U. Penn Panel Report

Readers want a report on my Monday appearance before the Black Law Students Association at U. Penn.

It wasn’t actually very exciting. The main point of the thing was indeed to chew over Amy Wax’s new book. The argument of the book, very briefly, is that what can be done in law, politics, and social engineering to make amends for slavery and Jim Crow has been done, and the rest is up to African Americans themselves.

The main entertainment at the event was provided by the moderator, who plainly had no conception of what the word “moderator” means. She opened with a long harangue against Amy’s book, and further interposed her own views, at great gassy length, during the rest of the proceedings. She was also highly selective — towards her own point of view, I mean — in presenting audience questions. It was one of those events where an usher cruises round among the audience taking questions written on slips of paper and handing them up to the moderator. Amy and I had planted a couple of shills in the audience (look, it never hurts), who assured us afterwards they had submitted several questions: none was presented.

Amy, a brilliant and witty lady who is also what I think the French call une femme formidable, defended her book very vigorously. Prof. Higginbotham offered a string of anecdotes to prove that racial discrimination is still going strong in the U.S.A. Prof. Darity argued we should solve the education gap by something called “de-tracking,” which seems to mean putting under-performing kids in AP classes where, their self-esteem boosted just by being in the class, they will stop under-performing. To close the employment gap he demanded “a federally guaranteed job for everyone.” I have not made that up.

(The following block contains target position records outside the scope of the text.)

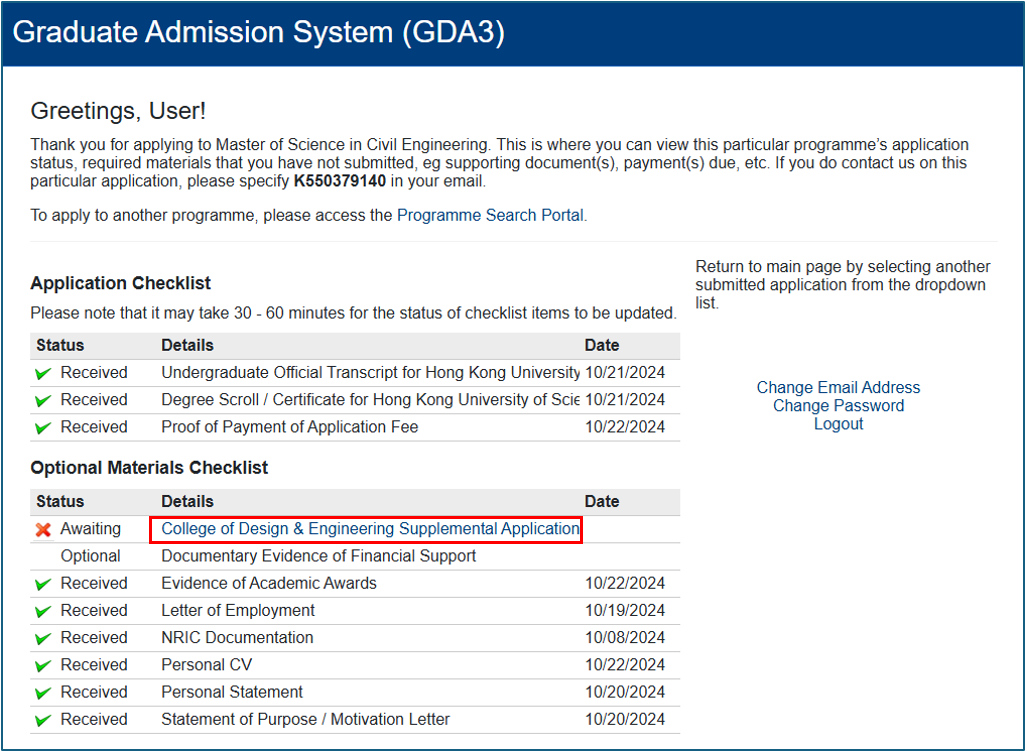Open College of Design & Engineering Supplemental Application
The height and width of the screenshot is (751, 1027).
(x=370, y=529)
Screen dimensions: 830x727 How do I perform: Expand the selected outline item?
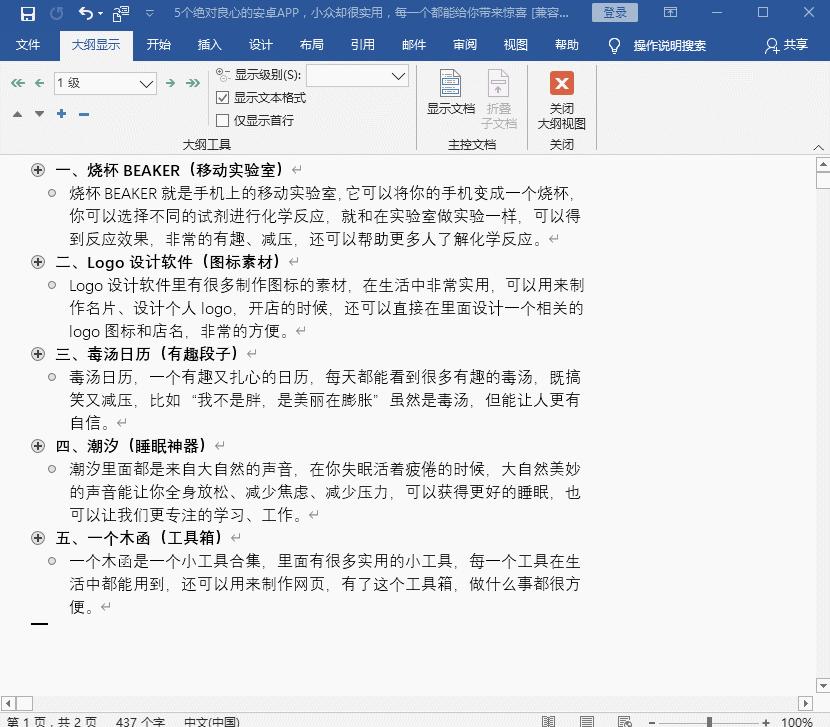click(60, 113)
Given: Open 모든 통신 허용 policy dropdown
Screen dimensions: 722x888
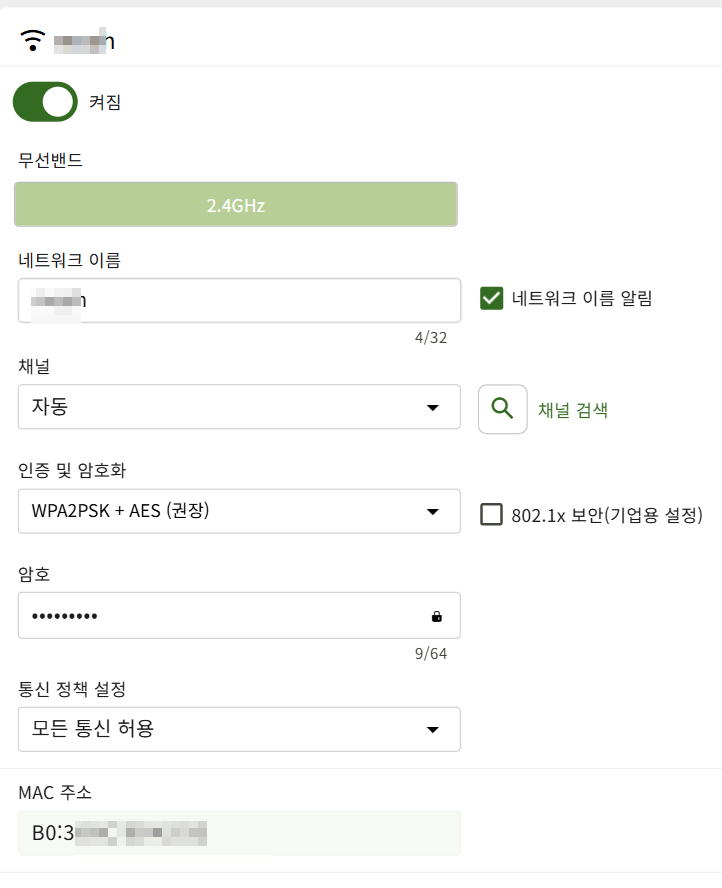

My ten-minute address consisted of (a) five minutes of unfiltered race realism, right between the eyes, followed by (b) a plea to turn to good old American individualism and stop obsessing about group outcomes. This was followed by a sort of stunned silence, into which Madame Moderator interjected the remark that “Mr. Derbyshire is here as a private guest of Prof. Wax, not at the invitation of the BLSA.” This was not true. BLSA invited me, and I have the email trail to prove it. To his credit, David Williams, the BLSA officer who’d invited me, came up afterwards and apologized for the immoderate demeanor of our “moderator.”

Audience questions were, as I said, carefully selected by Madame Moderator to put Amy on the spot — a thing none of them succeeded in doing, as the lady is very well able to take care of herself.

Mingling for refreshments afterwards, I found the BLSA students a friendly bunch. The only rancor was from some older guy, either a mature student or an academic, who said that my ideas were “old” and my remarks “hurtful.” Apparently he thought that one or other, or both, of these observations invalidated the truth content of what I had said. Everyone else was either pleasant, or just ignored me.

As I said, not really very exciting. It would have been a total snoozer but for the antics of the moderator. How do you get to be a professor at a high-ranking university without understanding the function of a moderator?